=== Your task ===
Using the book review below, list every quality given in the sentence that begins "It is at times".

=== Text block ===
____
Review: ‘The High-Maintenance Ladies of the Zombie Apocalypse’ by Melinda Marshall and Christine Steendam

The High-Maintenance Ladies of the Zombie Apocalypse by Melinda Marshall and Christine Steendam
Hazelridge Press (October 2016)

127 pages, $10.99 paperback; $2.99 e-book
Reviewed by Joshua Gage

The High-Maintenance Ladies of the Zombie Apocalypse is exactly what the title conveys, a humorous attempt to pit pampered fashionistas against brainless, flesh-eating hordes. Taken in that spirit, this book is a complete success. It is at times silly, gory, irreverent, suspenseful and all around fun. Co-authors Melinda Marshall and Christine Steendam have concocted some clever heroines and given us insight into their survival skills. Overall, this is a quick, fun read that’s worth pursuing.

Maddie and Vanessa are two young, independent urban women living the high life. We meet them as they are getting pedicures, with germophobic Venessa worrying about possible bacteria in the water. When one of the other guests begins to act crazy—moaning, screaming, and attacking people—Vanessa and Maddie quickly leave, assuming it’s an isolated incident.
____
=== Source material ===
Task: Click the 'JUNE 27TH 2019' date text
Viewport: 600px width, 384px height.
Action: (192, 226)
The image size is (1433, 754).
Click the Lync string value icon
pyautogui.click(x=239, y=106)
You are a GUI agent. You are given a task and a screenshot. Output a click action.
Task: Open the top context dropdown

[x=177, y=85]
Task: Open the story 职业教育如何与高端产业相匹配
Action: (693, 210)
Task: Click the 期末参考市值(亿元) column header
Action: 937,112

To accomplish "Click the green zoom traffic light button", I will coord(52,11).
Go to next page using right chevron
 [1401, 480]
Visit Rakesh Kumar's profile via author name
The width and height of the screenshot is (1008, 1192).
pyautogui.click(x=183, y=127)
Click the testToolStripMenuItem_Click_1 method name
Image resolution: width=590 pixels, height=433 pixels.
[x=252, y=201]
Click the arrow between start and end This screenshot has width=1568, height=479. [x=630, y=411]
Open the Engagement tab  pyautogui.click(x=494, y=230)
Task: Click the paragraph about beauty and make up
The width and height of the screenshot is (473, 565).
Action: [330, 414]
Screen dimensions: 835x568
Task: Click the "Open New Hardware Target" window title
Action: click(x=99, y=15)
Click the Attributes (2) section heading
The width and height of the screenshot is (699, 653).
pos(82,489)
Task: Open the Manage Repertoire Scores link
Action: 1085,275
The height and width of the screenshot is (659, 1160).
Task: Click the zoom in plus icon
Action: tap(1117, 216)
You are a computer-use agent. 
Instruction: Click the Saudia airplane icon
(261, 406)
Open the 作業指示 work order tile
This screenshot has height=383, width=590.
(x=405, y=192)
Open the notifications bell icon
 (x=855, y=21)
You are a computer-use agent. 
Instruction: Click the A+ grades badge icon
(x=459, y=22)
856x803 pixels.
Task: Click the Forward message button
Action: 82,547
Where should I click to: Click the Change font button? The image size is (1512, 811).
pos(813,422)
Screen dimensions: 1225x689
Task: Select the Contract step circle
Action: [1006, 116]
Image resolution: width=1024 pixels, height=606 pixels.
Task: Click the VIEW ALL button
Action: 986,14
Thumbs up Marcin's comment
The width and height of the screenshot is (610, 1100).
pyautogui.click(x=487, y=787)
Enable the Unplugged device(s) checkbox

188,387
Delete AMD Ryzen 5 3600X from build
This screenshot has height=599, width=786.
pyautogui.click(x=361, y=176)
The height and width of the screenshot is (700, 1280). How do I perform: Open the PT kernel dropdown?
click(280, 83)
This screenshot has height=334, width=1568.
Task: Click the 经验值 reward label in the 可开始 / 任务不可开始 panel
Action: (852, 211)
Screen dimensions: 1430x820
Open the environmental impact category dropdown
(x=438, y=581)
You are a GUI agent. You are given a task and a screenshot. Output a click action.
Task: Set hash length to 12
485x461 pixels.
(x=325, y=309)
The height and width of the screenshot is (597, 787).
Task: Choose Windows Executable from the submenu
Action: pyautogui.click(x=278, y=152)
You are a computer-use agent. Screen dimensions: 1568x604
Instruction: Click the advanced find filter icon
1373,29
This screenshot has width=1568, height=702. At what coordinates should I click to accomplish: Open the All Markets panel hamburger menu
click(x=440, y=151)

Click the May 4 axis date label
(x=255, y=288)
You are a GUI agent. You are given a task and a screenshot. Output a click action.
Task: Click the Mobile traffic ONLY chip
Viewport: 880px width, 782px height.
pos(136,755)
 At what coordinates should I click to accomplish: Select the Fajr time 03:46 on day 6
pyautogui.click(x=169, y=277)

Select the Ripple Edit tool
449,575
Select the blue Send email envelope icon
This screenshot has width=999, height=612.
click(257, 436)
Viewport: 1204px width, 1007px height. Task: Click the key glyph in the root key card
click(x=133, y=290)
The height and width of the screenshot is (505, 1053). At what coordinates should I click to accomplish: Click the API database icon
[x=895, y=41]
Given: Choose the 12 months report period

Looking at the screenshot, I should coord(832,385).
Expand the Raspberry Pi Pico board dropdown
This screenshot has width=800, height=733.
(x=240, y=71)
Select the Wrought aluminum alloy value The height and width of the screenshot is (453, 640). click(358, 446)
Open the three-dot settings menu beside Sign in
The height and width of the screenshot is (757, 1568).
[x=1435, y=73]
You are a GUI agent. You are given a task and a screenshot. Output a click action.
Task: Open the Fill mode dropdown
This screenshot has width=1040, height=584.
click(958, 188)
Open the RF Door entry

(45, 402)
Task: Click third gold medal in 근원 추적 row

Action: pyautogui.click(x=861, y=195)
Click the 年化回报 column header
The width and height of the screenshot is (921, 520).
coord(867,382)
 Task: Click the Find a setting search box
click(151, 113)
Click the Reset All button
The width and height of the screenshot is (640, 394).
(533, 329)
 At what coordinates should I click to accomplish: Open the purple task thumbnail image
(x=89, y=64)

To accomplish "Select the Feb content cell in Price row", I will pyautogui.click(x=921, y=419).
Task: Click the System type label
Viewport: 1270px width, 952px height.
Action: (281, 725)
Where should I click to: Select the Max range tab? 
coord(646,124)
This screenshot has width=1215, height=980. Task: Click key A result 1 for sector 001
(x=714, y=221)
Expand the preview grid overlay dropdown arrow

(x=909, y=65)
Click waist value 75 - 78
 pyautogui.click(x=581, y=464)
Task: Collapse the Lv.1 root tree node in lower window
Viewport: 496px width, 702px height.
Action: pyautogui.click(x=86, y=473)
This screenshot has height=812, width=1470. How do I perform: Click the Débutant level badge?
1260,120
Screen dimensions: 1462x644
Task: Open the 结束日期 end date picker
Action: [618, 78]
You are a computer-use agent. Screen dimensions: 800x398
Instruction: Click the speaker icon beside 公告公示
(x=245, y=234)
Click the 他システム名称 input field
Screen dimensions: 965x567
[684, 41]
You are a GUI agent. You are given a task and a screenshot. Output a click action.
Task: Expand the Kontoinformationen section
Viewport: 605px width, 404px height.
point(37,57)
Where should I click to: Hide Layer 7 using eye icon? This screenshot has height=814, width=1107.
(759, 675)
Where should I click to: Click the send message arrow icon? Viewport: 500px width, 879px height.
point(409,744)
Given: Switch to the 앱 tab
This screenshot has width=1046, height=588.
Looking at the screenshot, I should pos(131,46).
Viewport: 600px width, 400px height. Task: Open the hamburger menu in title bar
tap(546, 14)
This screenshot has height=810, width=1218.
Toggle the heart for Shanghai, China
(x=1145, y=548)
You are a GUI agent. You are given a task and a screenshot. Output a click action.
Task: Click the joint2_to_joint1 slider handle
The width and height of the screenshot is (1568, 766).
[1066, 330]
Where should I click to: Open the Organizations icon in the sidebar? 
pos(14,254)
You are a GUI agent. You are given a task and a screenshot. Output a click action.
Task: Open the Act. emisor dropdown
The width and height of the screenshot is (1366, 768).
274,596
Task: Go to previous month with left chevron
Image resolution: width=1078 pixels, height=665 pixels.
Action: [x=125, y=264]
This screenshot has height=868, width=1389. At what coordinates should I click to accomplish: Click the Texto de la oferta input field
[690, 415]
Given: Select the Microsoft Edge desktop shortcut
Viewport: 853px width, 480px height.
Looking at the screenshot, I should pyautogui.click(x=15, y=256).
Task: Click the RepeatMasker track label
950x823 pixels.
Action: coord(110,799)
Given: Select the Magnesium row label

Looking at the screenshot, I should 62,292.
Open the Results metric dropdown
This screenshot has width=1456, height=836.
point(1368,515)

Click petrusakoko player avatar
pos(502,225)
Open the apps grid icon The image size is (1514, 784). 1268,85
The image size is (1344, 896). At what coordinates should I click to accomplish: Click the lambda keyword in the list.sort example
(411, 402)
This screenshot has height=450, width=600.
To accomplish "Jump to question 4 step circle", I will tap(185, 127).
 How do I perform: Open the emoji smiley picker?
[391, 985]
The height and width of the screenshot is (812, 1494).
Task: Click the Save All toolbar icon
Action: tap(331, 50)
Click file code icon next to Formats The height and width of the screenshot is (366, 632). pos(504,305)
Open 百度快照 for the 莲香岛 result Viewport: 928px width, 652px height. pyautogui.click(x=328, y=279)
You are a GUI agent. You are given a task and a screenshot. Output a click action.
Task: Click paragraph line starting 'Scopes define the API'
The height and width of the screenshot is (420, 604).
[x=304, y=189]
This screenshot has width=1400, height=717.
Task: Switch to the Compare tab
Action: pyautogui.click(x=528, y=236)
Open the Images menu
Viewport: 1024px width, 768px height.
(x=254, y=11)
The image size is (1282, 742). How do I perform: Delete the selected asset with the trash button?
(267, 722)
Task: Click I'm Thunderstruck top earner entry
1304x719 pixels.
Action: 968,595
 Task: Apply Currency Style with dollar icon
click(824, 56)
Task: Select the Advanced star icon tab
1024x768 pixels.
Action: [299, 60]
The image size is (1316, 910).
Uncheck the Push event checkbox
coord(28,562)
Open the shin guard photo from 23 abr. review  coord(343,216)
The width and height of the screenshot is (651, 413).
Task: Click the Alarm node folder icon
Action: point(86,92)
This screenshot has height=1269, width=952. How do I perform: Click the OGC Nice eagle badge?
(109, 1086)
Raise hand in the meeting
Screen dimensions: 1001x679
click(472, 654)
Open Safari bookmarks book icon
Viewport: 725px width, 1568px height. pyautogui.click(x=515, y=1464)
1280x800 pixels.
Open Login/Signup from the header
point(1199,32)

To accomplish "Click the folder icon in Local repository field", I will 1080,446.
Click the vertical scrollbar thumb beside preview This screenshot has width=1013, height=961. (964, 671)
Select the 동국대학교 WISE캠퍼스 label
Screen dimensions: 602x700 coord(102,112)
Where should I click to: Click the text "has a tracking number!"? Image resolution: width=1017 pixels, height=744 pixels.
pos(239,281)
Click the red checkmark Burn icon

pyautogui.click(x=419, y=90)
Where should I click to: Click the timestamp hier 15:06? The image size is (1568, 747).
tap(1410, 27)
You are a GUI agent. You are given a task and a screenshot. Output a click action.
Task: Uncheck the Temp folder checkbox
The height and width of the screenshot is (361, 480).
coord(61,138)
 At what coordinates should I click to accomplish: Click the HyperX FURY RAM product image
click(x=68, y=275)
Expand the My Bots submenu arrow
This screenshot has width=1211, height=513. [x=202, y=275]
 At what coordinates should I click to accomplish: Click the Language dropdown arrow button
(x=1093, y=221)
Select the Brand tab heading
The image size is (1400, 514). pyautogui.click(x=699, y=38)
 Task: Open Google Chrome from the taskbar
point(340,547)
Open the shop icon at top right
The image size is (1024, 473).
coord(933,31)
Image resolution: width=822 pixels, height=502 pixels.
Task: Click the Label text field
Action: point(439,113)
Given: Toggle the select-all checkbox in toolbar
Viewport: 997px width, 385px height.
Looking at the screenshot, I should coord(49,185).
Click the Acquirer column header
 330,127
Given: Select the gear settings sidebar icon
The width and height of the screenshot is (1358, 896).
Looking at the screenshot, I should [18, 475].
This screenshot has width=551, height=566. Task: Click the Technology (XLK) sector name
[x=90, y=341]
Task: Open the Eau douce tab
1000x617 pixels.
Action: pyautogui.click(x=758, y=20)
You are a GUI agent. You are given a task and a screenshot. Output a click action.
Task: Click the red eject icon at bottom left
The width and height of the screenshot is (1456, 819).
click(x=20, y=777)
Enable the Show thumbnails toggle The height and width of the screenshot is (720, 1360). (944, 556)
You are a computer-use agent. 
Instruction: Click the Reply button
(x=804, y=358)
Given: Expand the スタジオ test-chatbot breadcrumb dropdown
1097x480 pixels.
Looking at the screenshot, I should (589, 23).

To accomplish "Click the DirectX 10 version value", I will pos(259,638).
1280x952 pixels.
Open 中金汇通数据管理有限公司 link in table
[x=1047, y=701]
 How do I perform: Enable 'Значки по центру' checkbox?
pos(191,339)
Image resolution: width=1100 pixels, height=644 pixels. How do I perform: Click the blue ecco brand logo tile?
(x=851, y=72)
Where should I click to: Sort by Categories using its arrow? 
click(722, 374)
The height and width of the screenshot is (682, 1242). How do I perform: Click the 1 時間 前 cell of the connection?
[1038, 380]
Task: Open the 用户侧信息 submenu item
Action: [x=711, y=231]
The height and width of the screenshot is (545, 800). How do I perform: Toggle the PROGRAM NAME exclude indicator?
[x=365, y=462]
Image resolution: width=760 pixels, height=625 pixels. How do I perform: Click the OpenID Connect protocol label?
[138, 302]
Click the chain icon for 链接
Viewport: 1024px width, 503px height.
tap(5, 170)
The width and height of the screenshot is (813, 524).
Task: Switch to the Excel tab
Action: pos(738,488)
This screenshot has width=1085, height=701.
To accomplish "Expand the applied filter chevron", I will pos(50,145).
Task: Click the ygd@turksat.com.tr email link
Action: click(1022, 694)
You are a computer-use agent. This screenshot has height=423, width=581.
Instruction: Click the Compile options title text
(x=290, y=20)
____
=== Response to the exercise ===
silly, gory, irreverent, suspenseful, all around fun